# WORK TASK A
Print everything in the text on personalization limitations from "Persona construction validity: Personas" down to "non-stationary user behavior.".
# WORK TASK B
Render this sentence from the text on personalization limitations in Spanish: "The system lacks safeguards to identify incorrect or overconfident personalization and fall back to user-agnostic behavior when confidence is low."

# TEXT SECTION
Segment Open
Persona construction validity: Personas are LLM-generated summaries without empirical evaluation of accuracy, bias, stability, or robustness to noisy/contradictory histories; no error analysis or agreement with human-labeled ground truth.
Handling preference drift: There is no mechanism to detect and adapt to evolving preferences over time (e.g., recency weighting, drift detection, or change-point models) nor to evaluate performance under non-stationary user behavior.
Mis-personalization detection and fallback: The system lacks safeguards to identify incorrect or overconfident personalization and fall back to user-agnostic behavior when confidence is low.
Cold-start users: Users with sparse history were filtered out; methods for effective personalization with little or no history (e.g., meta-learning, population priors, active preference elicitation) are not explored.
Shared devices and identity resolution: No approach is proposed for multi-user contexts, account sharing, or identity switching that could corrupt personas.
Reward model personalization gap: The “user-based” reward simply conditions on a persona but is not trained with persona-conditioned labels; it’s unclear whether a reward model explicitly trained for persona-conditioned preferences would outperform the current approach.
Segment Closed
# RAW DATA
Segment Open
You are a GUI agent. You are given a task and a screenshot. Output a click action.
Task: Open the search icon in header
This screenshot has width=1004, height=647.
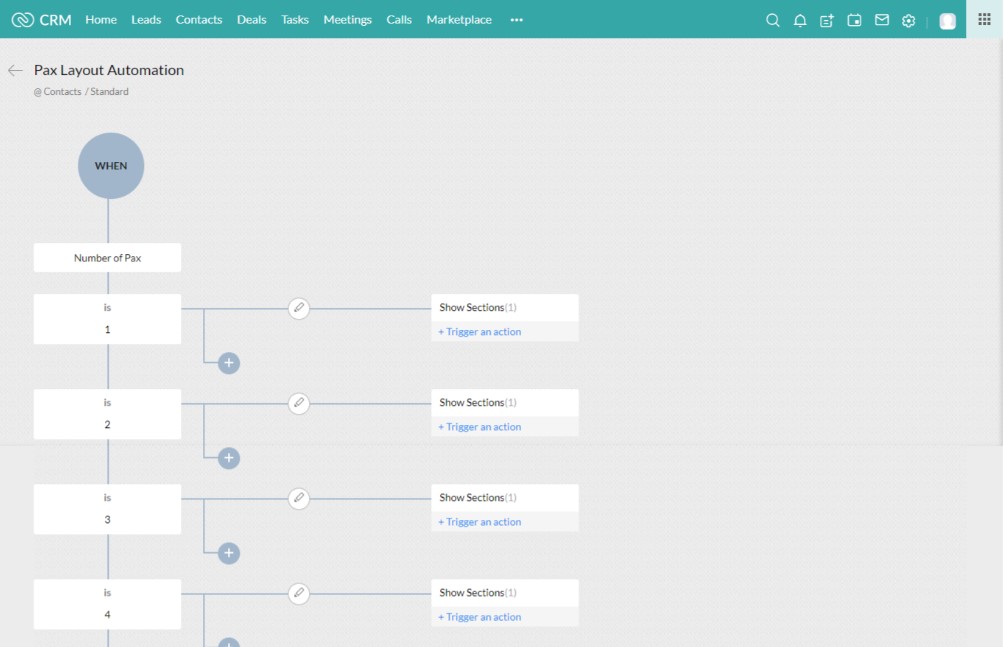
Segment Closed
# WRITTEN SOLUTION A
Persona construction validity: Personas are LLM-generated summaries without empirical evaluation of accuracy, bias, stability, or robustness to noisy/contradictory histories; no error analysis or agreement with human-labeled ground truth.
Handling preference drift: There is no mechanism to detect and adapt to evolving preferences over time (e.g., recency weighting, drift detection, or change-point models) nor to evaluate performance under non-stationary user behavior.

# WRITTEN SOLUTION B
El sistema carece de salvaguardas para identificar una personalización incorrecta o con exceso de confianza y recurrir a un comportamiento independiente del usuario cuando la confianza es baja.